What are the early symptoms of gum disease?
Although some people don’t show signs of early-stage gum disease until it progresses to a serious condition called periodontitis, there are usually common warning signs:
- Bleeding while brushing, flossing, or chewing hard food
- Swollen, red, or tender gums or mouth sores
- Receding gums that are pulling away from your tooth surface
- Pain or sensitivity while chewing
- Frequent bad breath or a bad taste in your mouth
- Loose teeth
How does gum disease affect my overall health?
Medical research indicates that there is a strong connection between gum disease and other chronic diseases and health conditions. It is believed that inflammation in the mouth is directly linked to the inflammation behind heart disease, stroke, cancer, and diabetes.
Gum disease increases the risk of heart disease, and it also may worsen existing heart conditions. It raises the blood sugar in diabetics, putting them at greater risk for complications. Studies have found that men with gum disease are 54 percent more likely to develop pancreatic cancer, 49 percent more likely to develop kidney cancer, and 30 percent more likely to develop blood cancers. Gum disease is also linked to respiratory disease: the bacteria in the mouth can be drawn into the lungs and cause pneumonia.
Can I prevent gum disease with care and treatment?
Yes! The most important thing you can do to safeguard the health of your teeth and mouth is to remove plaque before it has a chance to harden into tartar. Your dentist and hygienist can help you reverse gingivitis with a deep cleaning method called scaling and root planning, but there are many steps you can take at home to prevent gum disease and maintain the health of your mouth after a professional cleaning:
- Brush after each meal and every snack with a fluoride toothpaste.
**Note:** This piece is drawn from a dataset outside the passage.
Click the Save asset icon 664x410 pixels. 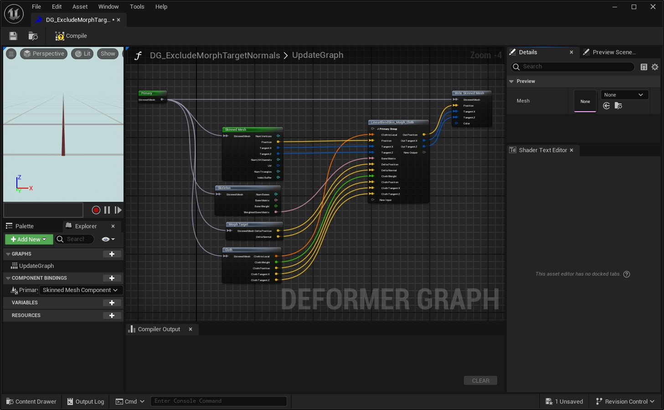pyautogui.click(x=13, y=36)
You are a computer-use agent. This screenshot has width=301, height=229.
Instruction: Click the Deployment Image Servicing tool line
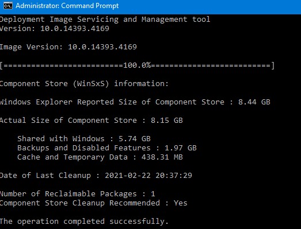click(105, 20)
- Floss every day to remove the food and plaque between your teeth that your toothbrush misses.
- Use a plaque-fighting mouthwash.
- Lower stress. It’s a known risk factor for gum disease.
- Quit smoking. Tobacco use is strongly associated with the development and progression of gum disease.
The best insurance against gum disease is to schedule an appointment with your dentist once or twice a year for regular check-ups and thorough cleanings.